I posted my research into the bug at 10:39 PM on Friday and forty minutes later a Chrome engineer casually revealed something I didn’t realize: Chrome uses two different codepaths for fetching a ServiceWorker script– a “new_script_loader” and an “updated_script_loader.”

And instantly, everything fell into place. The reason the repro wasn’t perfectly reliable (for both users and my bisect attempts) was that it only happened after a ServiceWorker script updates.

  • If the ServiceWorker in the user’s cache is missing, it is downloaded by the new_script_loader and the certificate is stored.
  • If the ServiceWorker script is present and is unchanged on the server, the lock shows just fine.
  • But if the ServiceWorker in the user’s cache is present but outdated, the updated_script_loader downloads the new script… and omits the certificate chain. The lock icon disappears until the user clears their cache or performs a hard (CTRL+F5) refresh, at which point the lock remains until the next script update.

With this new information in hand, building a reliable reduced repro case was easy– I just ripped out the guts of one of my existing PWAs and configured it so that it updated itself every five seconds. That way, on nearly every load, the cached ServiceWorker would be deemed outdated and the script redownloaded.

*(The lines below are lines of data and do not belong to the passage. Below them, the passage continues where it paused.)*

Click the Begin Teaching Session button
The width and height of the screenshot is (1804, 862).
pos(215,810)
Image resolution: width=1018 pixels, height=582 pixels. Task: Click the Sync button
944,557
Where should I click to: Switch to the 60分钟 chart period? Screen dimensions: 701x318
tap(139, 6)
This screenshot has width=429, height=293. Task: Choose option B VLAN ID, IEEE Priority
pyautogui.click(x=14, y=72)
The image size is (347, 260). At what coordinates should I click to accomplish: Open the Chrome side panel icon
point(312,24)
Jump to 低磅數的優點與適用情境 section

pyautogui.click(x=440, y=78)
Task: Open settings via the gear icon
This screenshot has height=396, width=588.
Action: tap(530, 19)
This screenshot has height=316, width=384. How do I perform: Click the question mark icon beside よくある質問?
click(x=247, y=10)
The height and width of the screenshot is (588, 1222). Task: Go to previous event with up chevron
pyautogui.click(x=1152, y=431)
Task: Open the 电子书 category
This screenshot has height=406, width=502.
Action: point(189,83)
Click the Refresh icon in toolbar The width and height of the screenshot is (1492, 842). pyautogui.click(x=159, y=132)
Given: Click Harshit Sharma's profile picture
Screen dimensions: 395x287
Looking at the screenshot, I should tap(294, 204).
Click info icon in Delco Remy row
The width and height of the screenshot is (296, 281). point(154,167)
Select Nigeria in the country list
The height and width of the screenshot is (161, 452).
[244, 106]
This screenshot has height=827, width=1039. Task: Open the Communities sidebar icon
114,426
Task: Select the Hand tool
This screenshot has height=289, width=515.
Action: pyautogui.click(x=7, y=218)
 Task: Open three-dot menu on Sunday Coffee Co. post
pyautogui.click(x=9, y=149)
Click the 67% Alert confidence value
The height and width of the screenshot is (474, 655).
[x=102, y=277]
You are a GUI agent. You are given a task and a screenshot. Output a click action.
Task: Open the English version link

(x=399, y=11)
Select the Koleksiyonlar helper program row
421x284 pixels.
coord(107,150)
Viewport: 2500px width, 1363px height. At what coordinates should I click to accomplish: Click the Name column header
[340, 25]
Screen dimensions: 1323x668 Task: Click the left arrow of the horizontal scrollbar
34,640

With this repro, we can kick off our bisect thusly:

python tools/bisect-builds.py -a win -g 681094 -b 690908 --verify-range --use-local-cache -- --no-first-run --user-data-dir=/temp https://webdbg.com/apps/alwaysoutdated/

… and grade each build based on whether the lock disappears on refresh:

Grading each build based on whether the lock disappears

Within a few minutes, we’ve identified the regression range:

A culprit is found

In this case, the regression range contains just one commit— one that turns on the new ServiceWorker update check code. This confirms the Chromium engineer’s theory and that this problem is almost identical to the prior AppCache bug. In both cases, the problem is that the download request passed kURLLoadOptionNone and that prevented the certificate from being stored in the HttpResponseInfo serialized to the cache file. Changing the flag to kURLLoadOptionSendSSLInfoWithResponse results in the retrieval and storage of the ssl_info, including the certificate.

The fix was quick and straightforward; it will be available in Chrome 78.0.3902 and the following build of Edge based on that Chromium version. Notably, because the bug is caused by failure to put data in a cache file, the lock will remain missing even in later builds until either the ServiceWorker script updates again, or you hard refresh the page once.

-Eric

1 By way of comparison, when I last bisected an issue in Internet Explorer, circa 2012, it was an extraordinarily painful two-day affair.

2 You can use the command line arguments in the variations page (starting at --force-fieldtrials=) to force the bisect builds to use the same variations.

Chromium also has a bisect-variations script which you can use to help narrow down which of the dozens of active experiments is causing a problem.

If all else fails, you can also reset Chrome’s field trial configuration using chrome.exe --reset-variation-state to see if the repro disappears.

3 Aside: Back in the days of Internet Explorer, WinINET had no way to preserve the certificate, so it always bypassed the cache for the first request to a HTTPS server so that the browser process would have a certificate available for its subsequent display needs.